Police have hailed the courage of the emaciated teen, who was so malnourished officers thought she was only 10 years old, in escaping to provide evidence of the “horrific” conditions that the 13 children had been forced to endure, including being chained to beds.
“We do need to acknowledge the courage of the young girl who escaped from that residence to bring attention so they could get the help they so needed,” said Captain Greg Fellows of the Riverside County Sheriff’s Department, Reuters reported.
The teenager gave police photographs of the conditions and abuse suffered by the victims–including six children and seven adults–who were “malnourished and very dirty.”
Police said on Tuesday, Jan. 16, they were still seeking answers after making the grim discovery in an otherwise normal house in a newer subdivision of Perris, about 70 miles east of Los Angeles.
The parents, 57-year-old David Allen Turpin and 49-year-old Louise Anna Turpin, were arrested at their darkened, foul-smelling house after the girl’s 12 siblings were found there.
The shocking case quickly prompted questions of how the victims, who ranged in age from 2 to 29 years old, could have been kept in such grim conditions without raising suspicions of neighbors or authorities.
But some experts said it may have been easier for the parents to shield their children from scrutiny because they were home-schooled.
“One of the things that was interesting was, he (Turpin) set up his own home school so the kids were accounted for and not really seen by anybody,” said Sherryll Kraizer, a child-abuse prevention expert and the founder of the Coalition for Children.
The California Department of Education lists the Turpin address, where the family has lived since 2014, as the location of the Sandcastle Day School, with David Turpin as principal.
Six of the couple’s children are minors, while the rest are over 18, according to neighbors, meaning they are adults under the law.
The grandparents said that they are “surprised and shocked” at the allegations against them.
The grandparents added that the couple had no friends or community that they were aware of.
In 2010, David Turpin left his job at Lockheed Martin Corp, a company spokeswoman said.

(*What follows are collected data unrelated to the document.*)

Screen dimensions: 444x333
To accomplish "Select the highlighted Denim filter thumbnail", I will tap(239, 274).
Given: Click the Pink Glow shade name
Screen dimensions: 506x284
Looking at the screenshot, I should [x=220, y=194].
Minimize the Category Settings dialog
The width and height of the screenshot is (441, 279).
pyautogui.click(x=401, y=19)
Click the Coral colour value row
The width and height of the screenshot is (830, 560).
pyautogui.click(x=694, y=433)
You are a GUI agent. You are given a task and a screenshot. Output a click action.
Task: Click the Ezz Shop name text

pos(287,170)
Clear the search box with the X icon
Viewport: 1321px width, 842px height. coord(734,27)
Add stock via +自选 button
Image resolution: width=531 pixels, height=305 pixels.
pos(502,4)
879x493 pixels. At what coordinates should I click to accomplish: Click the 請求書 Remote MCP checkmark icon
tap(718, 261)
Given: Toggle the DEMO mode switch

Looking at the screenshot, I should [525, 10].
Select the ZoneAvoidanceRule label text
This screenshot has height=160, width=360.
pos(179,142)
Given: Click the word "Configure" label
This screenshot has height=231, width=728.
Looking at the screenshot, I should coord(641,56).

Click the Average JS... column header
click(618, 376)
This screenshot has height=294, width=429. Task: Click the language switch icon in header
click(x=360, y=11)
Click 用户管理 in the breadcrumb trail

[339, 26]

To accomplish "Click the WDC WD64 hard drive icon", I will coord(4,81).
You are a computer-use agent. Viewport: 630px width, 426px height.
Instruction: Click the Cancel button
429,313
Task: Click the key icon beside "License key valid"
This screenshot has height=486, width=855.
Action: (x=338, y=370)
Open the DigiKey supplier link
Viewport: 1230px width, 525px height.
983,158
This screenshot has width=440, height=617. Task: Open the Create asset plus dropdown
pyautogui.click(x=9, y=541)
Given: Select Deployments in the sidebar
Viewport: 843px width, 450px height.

He also worked as an engineer at Northrop Grumman Corp. Both are aeronautics and defense companies.
Unable to keep up with the family’s expenses, Turpin filed for bankruptcy in 2011.
A Northrop spokesman declined to say whether Turpin was still employed there but said the company was “deeply troubled” by the nature of the allegations.
David and Louise Turpin were each charged with nine counts of torture and 10 counts of child endangerment. They were being held on $9 million bail, with an initial court hearing scheduled for Thursday.
Reuters contributed to this report.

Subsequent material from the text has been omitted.